- _What is expected_: Search the records below for the line containing "Where should I". Output that line and all later lines exactly; output nothing else.

- _Given data_:
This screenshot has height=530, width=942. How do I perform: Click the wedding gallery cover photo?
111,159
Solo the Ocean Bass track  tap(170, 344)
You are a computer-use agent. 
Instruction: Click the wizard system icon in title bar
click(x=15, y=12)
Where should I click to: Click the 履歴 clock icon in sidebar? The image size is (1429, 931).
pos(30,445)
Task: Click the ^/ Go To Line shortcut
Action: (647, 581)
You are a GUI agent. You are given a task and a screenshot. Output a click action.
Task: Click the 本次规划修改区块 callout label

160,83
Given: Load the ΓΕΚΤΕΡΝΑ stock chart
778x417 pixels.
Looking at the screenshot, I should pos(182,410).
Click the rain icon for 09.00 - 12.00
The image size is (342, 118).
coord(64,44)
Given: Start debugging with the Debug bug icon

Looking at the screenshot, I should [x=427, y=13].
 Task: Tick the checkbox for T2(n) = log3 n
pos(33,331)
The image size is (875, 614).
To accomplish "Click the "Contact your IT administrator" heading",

- _Response for this exercise_:
Where should I click to: Click the 履歴 clock icon in sidebar? The image size is (1429, 931).
pos(30,445)
Task: Click the ^/ Go To Line shortcut
Action: (647, 581)
You are a GUI agent. You are given a task and a screenshot. Output a click action.
Task: Click the 本次规划修改区块 callout label

160,83
Given: Load the ΓΕΚΤΕΡΝΑ stock chart
778x417 pixels.
Looking at the screenshot, I should pos(182,410).
Click the rain icon for 09.00 - 12.00
The image size is (342, 118).
coord(64,44)
Given: Start debugging with the Debug bug icon

Looking at the screenshot, I should [x=427, y=13].
 Task: Tick the checkbox for T2(n) = log3 n
pos(33,331)
The image size is (875, 614).
To accomplish "Click the "Contact your IT administrator" heading",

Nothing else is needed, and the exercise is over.